▸ What the task requires
Print out the entries that follow exactly, missing none.

|---|

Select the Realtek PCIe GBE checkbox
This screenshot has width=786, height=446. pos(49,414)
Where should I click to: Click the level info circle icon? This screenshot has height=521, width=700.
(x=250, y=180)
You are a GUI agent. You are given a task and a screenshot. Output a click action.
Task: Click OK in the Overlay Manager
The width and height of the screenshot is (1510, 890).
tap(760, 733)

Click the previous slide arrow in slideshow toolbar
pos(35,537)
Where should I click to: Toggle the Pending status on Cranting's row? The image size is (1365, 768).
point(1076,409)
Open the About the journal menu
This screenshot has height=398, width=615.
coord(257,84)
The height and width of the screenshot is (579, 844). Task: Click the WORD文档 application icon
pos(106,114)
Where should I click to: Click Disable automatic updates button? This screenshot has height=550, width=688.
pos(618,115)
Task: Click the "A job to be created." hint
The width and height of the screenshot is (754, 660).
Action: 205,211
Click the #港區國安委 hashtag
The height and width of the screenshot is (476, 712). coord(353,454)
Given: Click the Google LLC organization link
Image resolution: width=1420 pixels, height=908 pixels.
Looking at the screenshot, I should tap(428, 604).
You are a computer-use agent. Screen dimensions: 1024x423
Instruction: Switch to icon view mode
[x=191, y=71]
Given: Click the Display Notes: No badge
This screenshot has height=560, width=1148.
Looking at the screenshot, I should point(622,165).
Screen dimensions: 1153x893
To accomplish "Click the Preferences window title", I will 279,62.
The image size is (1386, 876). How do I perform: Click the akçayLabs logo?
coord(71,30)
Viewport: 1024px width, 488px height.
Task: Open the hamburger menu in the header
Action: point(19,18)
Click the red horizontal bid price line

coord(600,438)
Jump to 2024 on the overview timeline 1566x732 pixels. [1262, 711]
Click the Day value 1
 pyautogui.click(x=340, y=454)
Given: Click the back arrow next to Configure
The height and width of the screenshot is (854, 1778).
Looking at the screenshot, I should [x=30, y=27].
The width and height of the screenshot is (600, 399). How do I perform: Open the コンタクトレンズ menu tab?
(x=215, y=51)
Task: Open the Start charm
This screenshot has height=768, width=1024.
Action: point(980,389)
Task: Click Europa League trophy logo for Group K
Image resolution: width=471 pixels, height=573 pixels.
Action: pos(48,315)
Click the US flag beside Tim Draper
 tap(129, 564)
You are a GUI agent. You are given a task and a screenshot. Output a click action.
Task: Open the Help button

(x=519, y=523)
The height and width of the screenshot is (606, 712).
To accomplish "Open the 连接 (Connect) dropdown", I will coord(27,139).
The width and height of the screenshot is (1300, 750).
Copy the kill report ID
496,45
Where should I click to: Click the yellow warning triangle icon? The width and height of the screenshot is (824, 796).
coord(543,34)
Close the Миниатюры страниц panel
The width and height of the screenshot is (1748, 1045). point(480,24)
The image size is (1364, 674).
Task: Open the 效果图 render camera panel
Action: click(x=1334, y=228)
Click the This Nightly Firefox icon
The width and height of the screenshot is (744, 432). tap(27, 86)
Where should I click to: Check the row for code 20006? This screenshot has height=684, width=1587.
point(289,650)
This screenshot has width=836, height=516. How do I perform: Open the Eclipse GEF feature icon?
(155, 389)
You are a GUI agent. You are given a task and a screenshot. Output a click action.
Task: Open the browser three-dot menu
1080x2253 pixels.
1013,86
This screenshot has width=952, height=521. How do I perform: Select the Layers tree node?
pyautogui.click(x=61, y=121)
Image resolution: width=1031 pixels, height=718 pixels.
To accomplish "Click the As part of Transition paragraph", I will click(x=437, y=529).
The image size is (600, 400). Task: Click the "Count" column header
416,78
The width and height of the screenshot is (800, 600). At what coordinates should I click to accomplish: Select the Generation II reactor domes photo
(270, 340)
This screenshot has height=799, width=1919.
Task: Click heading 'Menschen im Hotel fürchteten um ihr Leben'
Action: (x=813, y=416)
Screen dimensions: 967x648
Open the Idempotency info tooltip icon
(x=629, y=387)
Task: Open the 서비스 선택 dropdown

|---|

▸ Expected answer
Select the Realtek PCIe GBE checkbox
This screenshot has width=786, height=446. pos(49,414)
Where should I click to: Click the level info circle icon? This screenshot has height=521, width=700.
(x=250, y=180)
You are a GUI agent. You are given a task and a screenshot. Output a click action.
Task: Click OK in the Overlay Manager
The width and height of the screenshot is (1510, 890).
tap(760, 733)

Click the previous slide arrow in slideshow toolbar
pos(35,537)
Where should I click to: Toggle the Pending status on Cranting's row? The image size is (1365, 768).
point(1076,409)
Open the About the journal menu
This screenshot has height=398, width=615.
coord(257,84)
The height and width of the screenshot is (579, 844). Task: Click the WORD文档 application icon
pos(106,114)
Where should I click to: Click Disable automatic updates button? This screenshot has height=550, width=688.
pos(618,115)
Task: Click the "A job to be created." hint
The width and height of the screenshot is (754, 660).
Action: 205,211
Click the #港區國安委 hashtag
The height and width of the screenshot is (476, 712). coord(353,454)
Given: Click the Google LLC organization link
Image resolution: width=1420 pixels, height=908 pixels.
Looking at the screenshot, I should tap(428, 604).
You are a computer-use agent. Screen dimensions: 1024x423
Instruction: Switch to icon view mode
[x=191, y=71]
Given: Click the Display Notes: No badge
This screenshot has height=560, width=1148.
Looking at the screenshot, I should point(622,165).
Screen dimensions: 1153x893
To accomplish "Click the Preferences window title", I will 279,62.
The image size is (1386, 876). How do I perform: Click the akçayLabs logo?
coord(71,30)
Viewport: 1024px width, 488px height.
Task: Open the hamburger menu in the header
Action: point(19,18)
Click the red horizontal bid price line

coord(600,438)
Jump to 2024 on the overview timeline 1566x732 pixels. [1262, 711]
Click the Day value 1
 pyautogui.click(x=340, y=454)
Given: Click the back arrow next to Configure
The height and width of the screenshot is (854, 1778).
Looking at the screenshot, I should [x=30, y=27].
The width and height of the screenshot is (600, 399). How do I perform: Open the コンタクトレンズ menu tab?
(x=215, y=51)
Task: Open the Start charm
This screenshot has height=768, width=1024.
Action: point(980,389)
Task: Click Europa League trophy logo for Group K
Image resolution: width=471 pixels, height=573 pixels.
Action: pos(48,315)
Click the US flag beside Tim Draper
 tap(129, 564)
You are a GUI agent. You are given a task and a screenshot. Output a click action.
Task: Open the Help button

(x=519, y=523)
The height and width of the screenshot is (606, 712).
To accomplish "Open the 连接 (Connect) dropdown", I will coord(27,139).
The width and height of the screenshot is (1300, 750).
Copy the kill report ID
496,45
Where should I click to: Click the yellow warning triangle icon? The width and height of the screenshot is (824, 796).
coord(543,34)
Close the Миниатюры страниц panel
The width and height of the screenshot is (1748, 1045). point(480,24)
The image size is (1364, 674).
Task: Open the 效果图 render camera panel
Action: click(x=1334, y=228)
Click the This Nightly Firefox icon
The width and height of the screenshot is (744, 432). tap(27, 86)
Where should I click to: Check the row for code 20006? This screenshot has height=684, width=1587.
point(289,650)
This screenshot has width=836, height=516. How do I perform: Open the Eclipse GEF feature icon?
(155, 389)
You are a GUI agent. You are given a task and a screenshot. Output a click action.
Task: Open the browser three-dot menu
1080x2253 pixels.
1013,86
This screenshot has width=952, height=521. How do I perform: Select the Layers tree node?
pyautogui.click(x=61, y=121)
Image resolution: width=1031 pixels, height=718 pixels.
To accomplish "Click the As part of Transition paragraph", I will click(x=437, y=529).
The image size is (600, 400). Task: Click the "Count" column header
416,78
The width and height of the screenshot is (800, 600). At what coordinates should I click to accomplish: Select the Generation II reactor domes photo
(270, 340)
This screenshot has height=799, width=1919.
Task: Click heading 'Menschen im Hotel fürchteten um ihr Leben'
Action: (x=813, y=416)
Screen dimensions: 967x648
Open the Idempotency info tooltip icon
(x=629, y=387)
Task: Open the 서비스 선택 dropdown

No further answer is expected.